_AIM OF THE TASK_
Only some lines are wanted. Transcribe, exactly, the lines below from the line with "Andere externe Dienstleistungen" up to and including the line with "partenaires (131, 1854)".

=-=-=

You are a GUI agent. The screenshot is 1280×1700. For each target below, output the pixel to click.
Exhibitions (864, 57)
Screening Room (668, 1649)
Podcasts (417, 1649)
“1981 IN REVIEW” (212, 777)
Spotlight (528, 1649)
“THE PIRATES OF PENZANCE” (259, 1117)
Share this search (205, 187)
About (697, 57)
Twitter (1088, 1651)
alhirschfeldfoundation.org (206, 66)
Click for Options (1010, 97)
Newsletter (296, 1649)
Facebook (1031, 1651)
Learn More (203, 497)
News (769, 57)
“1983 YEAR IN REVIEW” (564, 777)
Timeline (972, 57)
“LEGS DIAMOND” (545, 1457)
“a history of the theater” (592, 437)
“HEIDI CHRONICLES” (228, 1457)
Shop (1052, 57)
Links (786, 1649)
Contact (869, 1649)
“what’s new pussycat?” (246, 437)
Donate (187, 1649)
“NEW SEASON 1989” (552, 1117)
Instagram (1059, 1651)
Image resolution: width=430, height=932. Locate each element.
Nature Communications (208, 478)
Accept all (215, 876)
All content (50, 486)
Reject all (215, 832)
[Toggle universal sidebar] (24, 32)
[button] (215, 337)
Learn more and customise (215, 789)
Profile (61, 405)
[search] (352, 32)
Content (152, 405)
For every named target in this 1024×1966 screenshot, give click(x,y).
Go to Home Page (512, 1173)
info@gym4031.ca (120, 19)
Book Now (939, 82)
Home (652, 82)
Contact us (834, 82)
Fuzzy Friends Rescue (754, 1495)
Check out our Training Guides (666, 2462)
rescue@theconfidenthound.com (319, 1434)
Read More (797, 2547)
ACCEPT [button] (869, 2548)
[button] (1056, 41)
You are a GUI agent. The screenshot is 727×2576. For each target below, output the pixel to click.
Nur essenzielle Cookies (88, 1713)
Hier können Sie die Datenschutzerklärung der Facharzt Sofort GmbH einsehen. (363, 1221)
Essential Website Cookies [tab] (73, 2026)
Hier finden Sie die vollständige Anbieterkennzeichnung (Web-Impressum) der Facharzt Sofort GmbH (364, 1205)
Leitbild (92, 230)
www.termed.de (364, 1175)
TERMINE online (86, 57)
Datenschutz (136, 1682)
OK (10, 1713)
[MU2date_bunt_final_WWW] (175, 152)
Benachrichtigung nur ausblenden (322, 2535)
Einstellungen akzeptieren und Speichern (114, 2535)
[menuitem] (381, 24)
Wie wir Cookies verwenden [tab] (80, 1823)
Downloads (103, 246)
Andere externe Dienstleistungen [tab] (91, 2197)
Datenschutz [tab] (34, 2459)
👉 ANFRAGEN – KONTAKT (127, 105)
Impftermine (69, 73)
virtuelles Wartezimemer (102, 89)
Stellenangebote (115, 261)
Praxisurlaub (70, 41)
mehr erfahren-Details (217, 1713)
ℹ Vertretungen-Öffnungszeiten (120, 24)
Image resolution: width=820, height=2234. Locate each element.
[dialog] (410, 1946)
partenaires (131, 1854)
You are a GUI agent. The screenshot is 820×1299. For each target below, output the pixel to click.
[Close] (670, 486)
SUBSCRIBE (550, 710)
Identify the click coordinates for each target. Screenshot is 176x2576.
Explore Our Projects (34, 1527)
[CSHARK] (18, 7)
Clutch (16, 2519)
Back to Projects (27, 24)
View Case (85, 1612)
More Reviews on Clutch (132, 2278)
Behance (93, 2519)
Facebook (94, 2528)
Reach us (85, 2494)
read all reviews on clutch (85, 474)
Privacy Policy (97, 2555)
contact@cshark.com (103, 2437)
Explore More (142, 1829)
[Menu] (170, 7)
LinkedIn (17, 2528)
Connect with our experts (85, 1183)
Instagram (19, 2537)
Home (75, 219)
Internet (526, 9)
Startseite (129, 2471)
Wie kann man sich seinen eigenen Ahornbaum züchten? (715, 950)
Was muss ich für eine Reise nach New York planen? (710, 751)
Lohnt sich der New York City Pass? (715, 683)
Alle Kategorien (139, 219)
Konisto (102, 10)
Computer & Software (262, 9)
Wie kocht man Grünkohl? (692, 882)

=-=-=

_RESPONSE_
Andere externe Dienstleistungen [tab] (91, 2197)
Datenschutz [tab] (34, 2459)
👉 ANFRAGEN – KONTAKT (127, 105)
Impftermine (69, 73)
virtuelles Wartezimemer (102, 89)
Stellenangebote (115, 261)
Praxisurlaub (70, 41)
mehr erfahren-Details (217, 1713)
ℹ Vertretungen-Öffnungszeiten (120, 24)
Image resolution: width=820, height=2234. Locate each element.
[dialog] (410, 1946)
partenaires (131, 1854)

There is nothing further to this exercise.